(Beginning of Input data)
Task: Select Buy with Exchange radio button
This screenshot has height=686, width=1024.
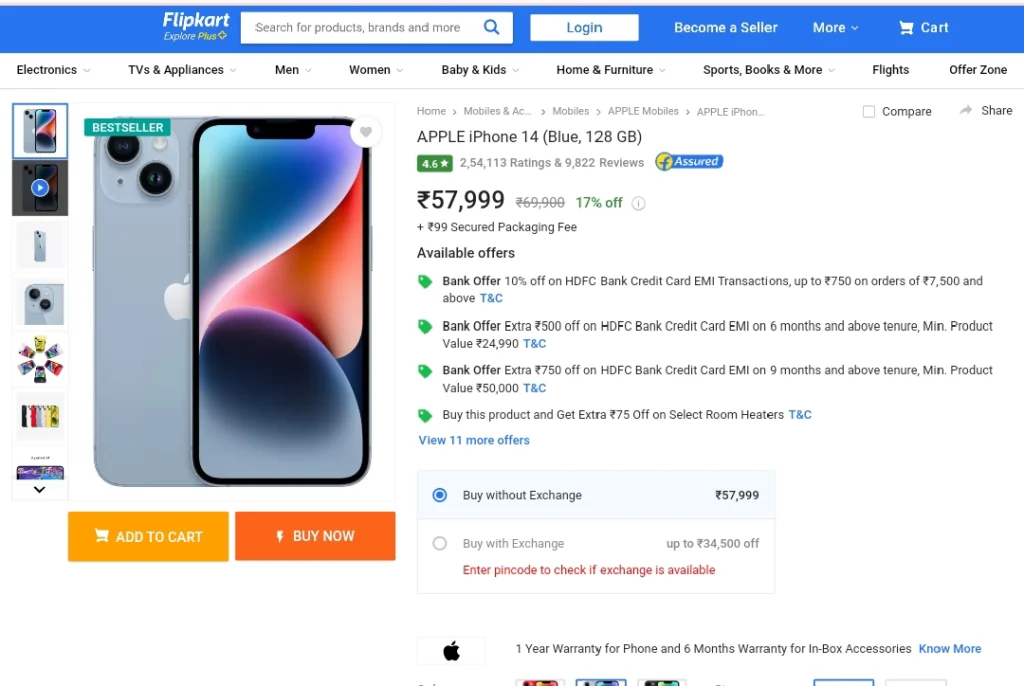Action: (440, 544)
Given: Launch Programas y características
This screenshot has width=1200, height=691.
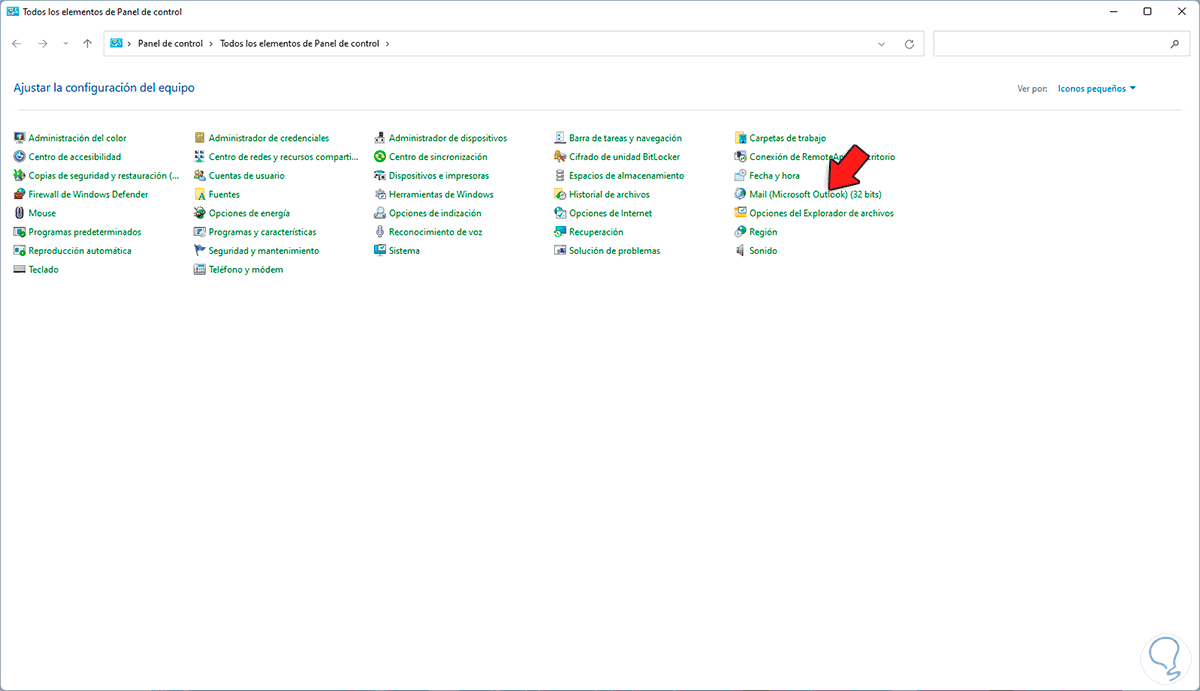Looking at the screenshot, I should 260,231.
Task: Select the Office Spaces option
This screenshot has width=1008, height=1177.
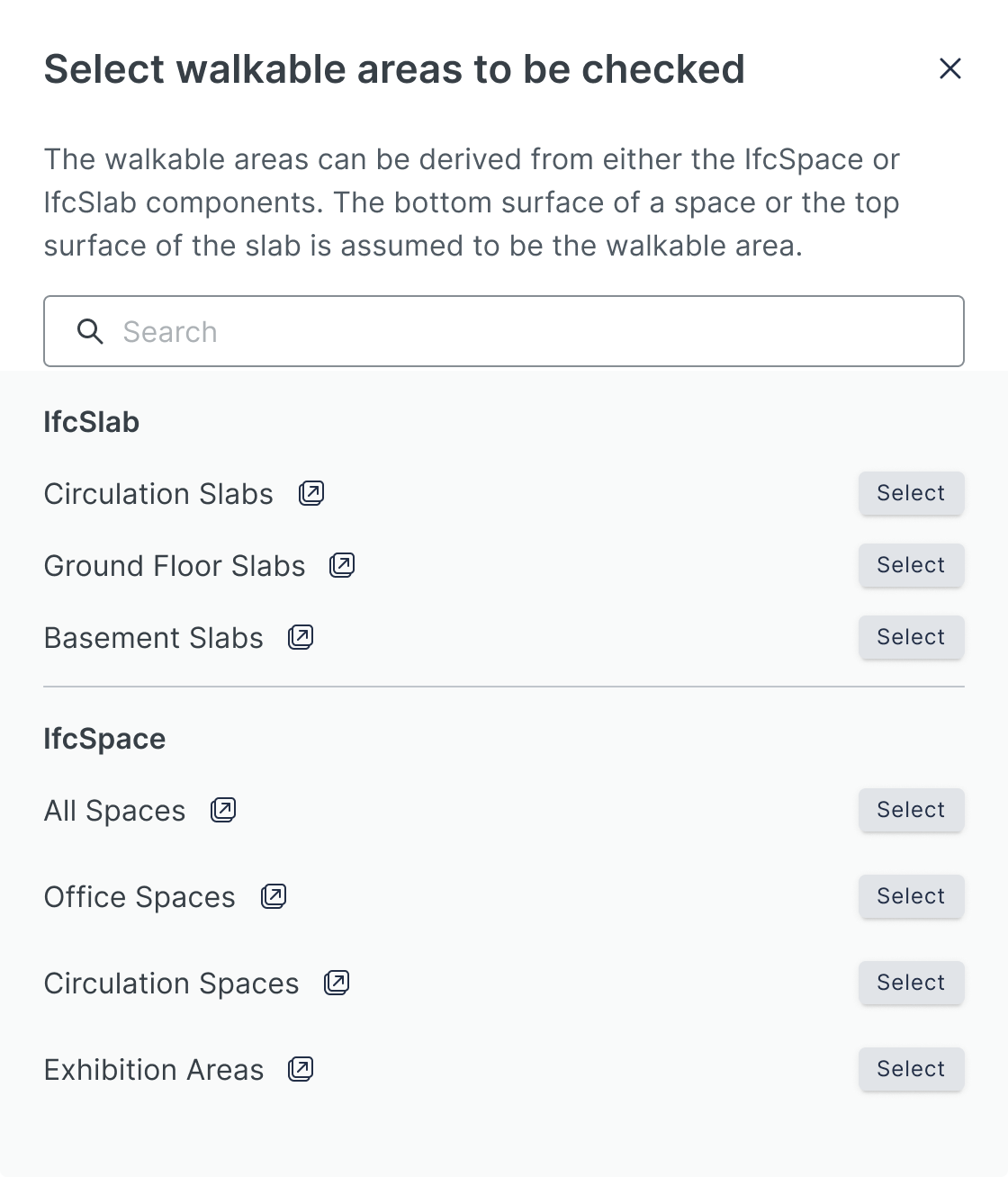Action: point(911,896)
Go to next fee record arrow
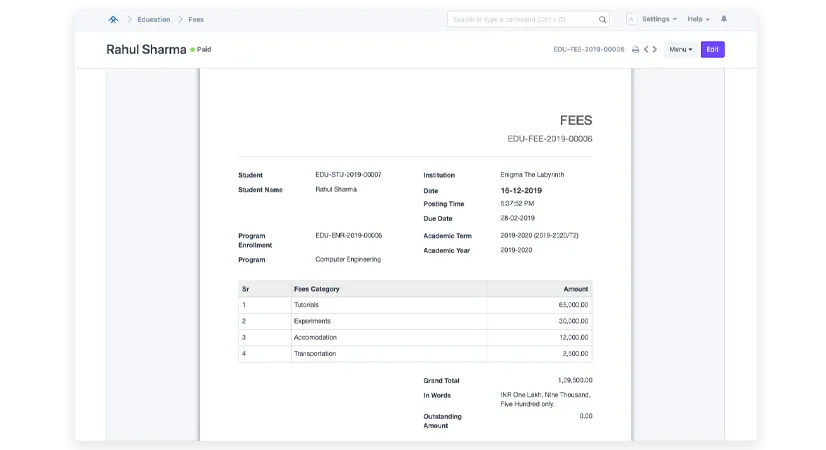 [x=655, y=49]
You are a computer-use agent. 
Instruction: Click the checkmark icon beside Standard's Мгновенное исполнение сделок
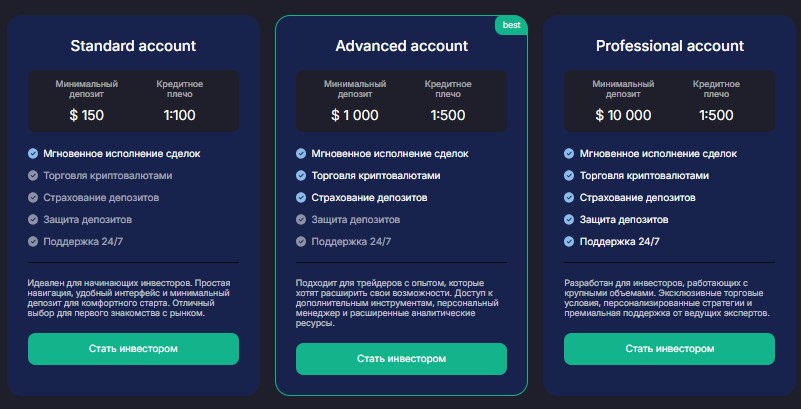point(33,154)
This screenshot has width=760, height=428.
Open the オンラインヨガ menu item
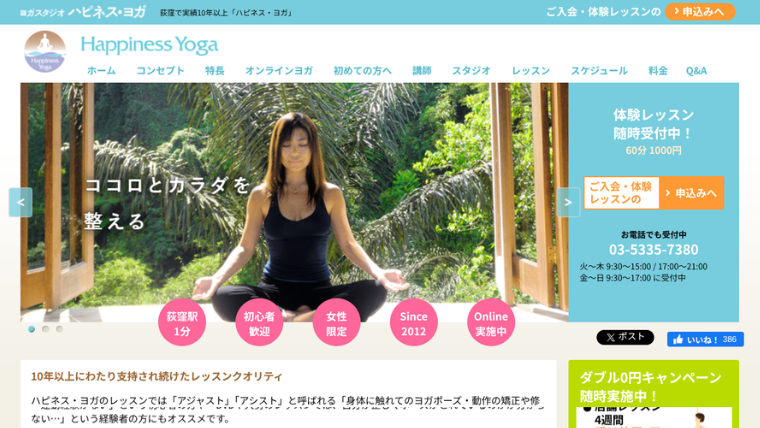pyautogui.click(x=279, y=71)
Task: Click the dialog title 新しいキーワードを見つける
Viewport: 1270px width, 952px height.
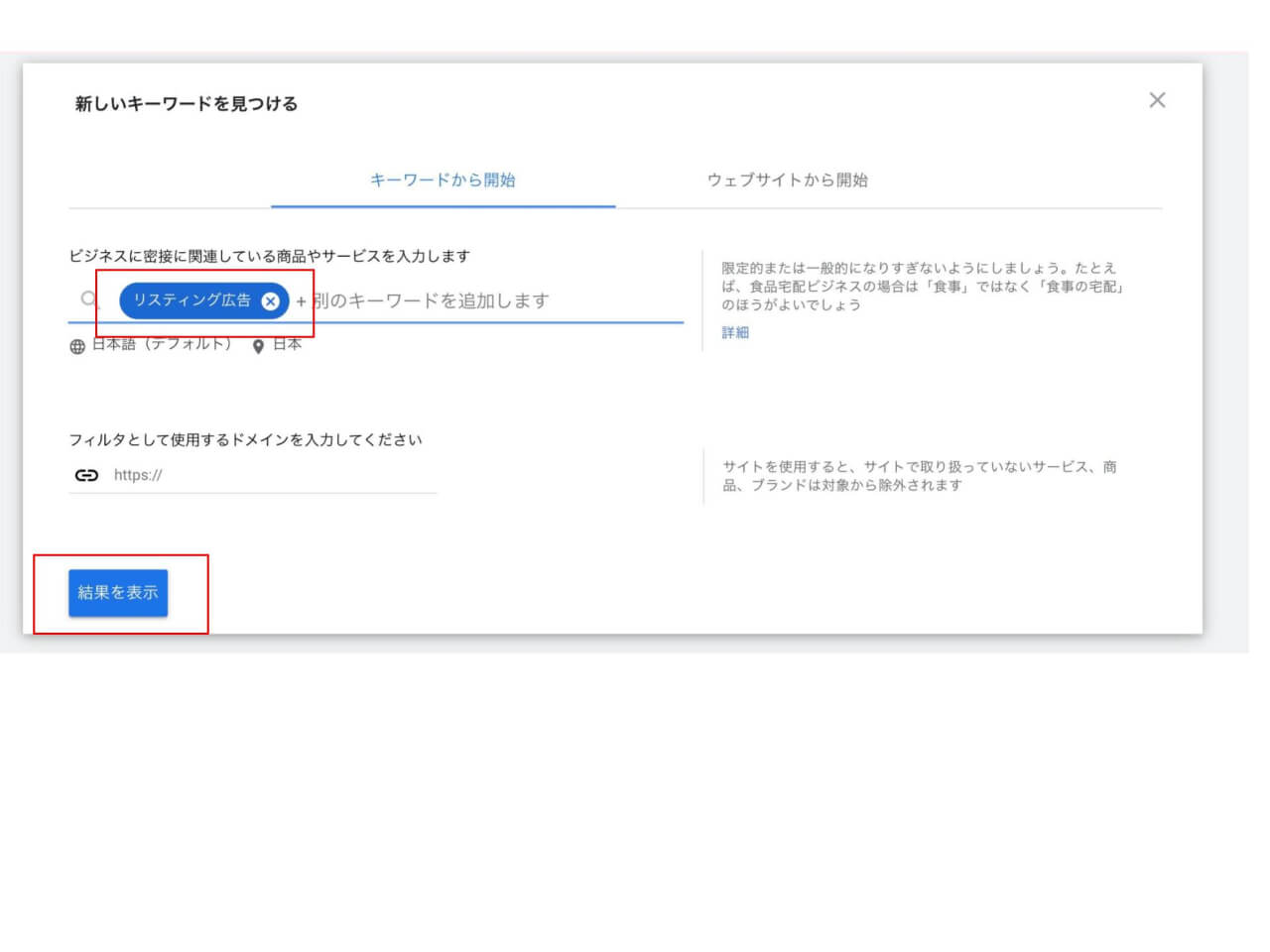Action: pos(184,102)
(End of Input data)
__What is expected__:
Your answer must be an exact copy of the lines from the start of the entries through the line with "You are a computer-use agent.", with no pictures.

__Solution to the exercise__:
Task: Select Buy with Exchange radio button
This screenshot has height=686, width=1024.
Action: (440, 544)
Given: Launch Programas y características
This screenshot has width=1200, height=691.
Looking at the screenshot, I should 260,231.
Task: Select the Office Spaces option
This screenshot has width=1008, height=1177.
Action: point(911,896)
Go to next fee record arrow
 [x=655, y=49]
You are a computer-use agent. 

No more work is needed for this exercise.